(Beginning of SUPPLIED RECORDS)

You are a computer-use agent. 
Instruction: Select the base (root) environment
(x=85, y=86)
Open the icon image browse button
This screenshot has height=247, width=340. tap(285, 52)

(End of SUPPLIED RECORDS)

Extract every line from the one with "Instruction: Select the" down to the final line above, both included, exactly as written.

Instruction: Select the base (root) environment
(x=85, y=86)
Open the icon image browse button
This screenshot has height=247, width=340. tap(285, 52)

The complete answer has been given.